Table 3.

Sample size assumptions and minimum detectable relative reductions for the coprimary aims

	Original	Revised
Target sample size, mother–infant cohort	33 600*	49 600

Aim 1A. Effect of intervention on composite outcome of stillbirths and infant deaths from birth to 12 months
Baseline combined stillbirth and infant mortality rate	105/1000†	74/1000†
Minimum detectable relative mortality reduction, comparing azithromycin to placebo treatment arms
80% power	9.5%	8.7%
90% power	10.9%	10.1%

Aim 1B. Effect of intervention on infant deaths from first dose (approx. 6 weeks) to 12 months
Infant mortality rate	28/1000‡	9/1000‡
Minimum detectable relative mortality reduction, comparing azithromycin to placebo treatment arms
80% power	18.6%	24.7%
90% power	21.4%	28.3%
With addition of infants from the infant-only cohort§
80% power	16.6%	22.3%
90% power	19.1%	25.6%

*In the original sample size calculation, 15% anticipated loss to follow-up (LTFU) meant that 28 560 infants were expected to have analysable endpoints.
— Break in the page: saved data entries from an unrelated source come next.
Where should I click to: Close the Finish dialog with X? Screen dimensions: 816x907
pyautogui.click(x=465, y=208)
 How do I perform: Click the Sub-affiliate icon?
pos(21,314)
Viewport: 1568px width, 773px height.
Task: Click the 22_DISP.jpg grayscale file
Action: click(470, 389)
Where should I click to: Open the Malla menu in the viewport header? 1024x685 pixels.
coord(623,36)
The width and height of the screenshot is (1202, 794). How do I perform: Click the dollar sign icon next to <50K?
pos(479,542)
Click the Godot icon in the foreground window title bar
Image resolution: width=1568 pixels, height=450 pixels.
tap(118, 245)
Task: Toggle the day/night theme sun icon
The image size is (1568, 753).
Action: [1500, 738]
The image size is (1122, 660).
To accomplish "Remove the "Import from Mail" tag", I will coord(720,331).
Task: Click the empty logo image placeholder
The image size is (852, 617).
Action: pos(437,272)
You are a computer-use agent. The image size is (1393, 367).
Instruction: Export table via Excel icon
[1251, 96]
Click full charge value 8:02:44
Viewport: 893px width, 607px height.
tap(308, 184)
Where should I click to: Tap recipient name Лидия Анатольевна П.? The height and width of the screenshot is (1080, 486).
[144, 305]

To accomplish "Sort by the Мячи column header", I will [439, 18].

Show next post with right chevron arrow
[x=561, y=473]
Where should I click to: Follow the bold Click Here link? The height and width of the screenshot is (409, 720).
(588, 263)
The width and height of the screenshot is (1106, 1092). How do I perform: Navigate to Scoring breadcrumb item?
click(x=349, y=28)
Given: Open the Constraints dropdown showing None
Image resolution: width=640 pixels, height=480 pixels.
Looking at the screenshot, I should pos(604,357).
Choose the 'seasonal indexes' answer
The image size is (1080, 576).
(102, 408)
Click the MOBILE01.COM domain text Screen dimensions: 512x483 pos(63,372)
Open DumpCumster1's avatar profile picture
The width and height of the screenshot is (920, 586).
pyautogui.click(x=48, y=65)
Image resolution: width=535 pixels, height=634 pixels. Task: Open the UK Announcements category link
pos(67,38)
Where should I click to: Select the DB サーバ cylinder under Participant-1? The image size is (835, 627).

†Original assumed composite baseline stillbirth and infant mortality was 105 deaths per 1000 births, calculated from 33 stillbirths/1000 births⁵⁵ and 74.8 infant deaths per 1000 live births (Sikasso data, Mali 2012 Demographic and Health Survey [DHS] report⁵⁶), assuming that 6–11 months mortality data are available for 90% of infants and subtracting stillbirths from the live birth denominator. Revised observed composite stillbirth and infant mortality rate in the study population is 74 deaths per 1000 births.

‡Original baseline infant mortality rate after 6 weeks of age was 28 per 1000 live births (Sikasso data, 2012 Mali DHS report) assuming that 6–11 months mortality data are available for 90% of infants; revised infant mortality rate after 6 weeks of age was updated to 9 deaths per 1000 live births based on observed mortality in the study population.

§Original target sample size for infant-only cohort was 8500, assuming 7650 analysable (10% LTFU); revised target sample size 12 000.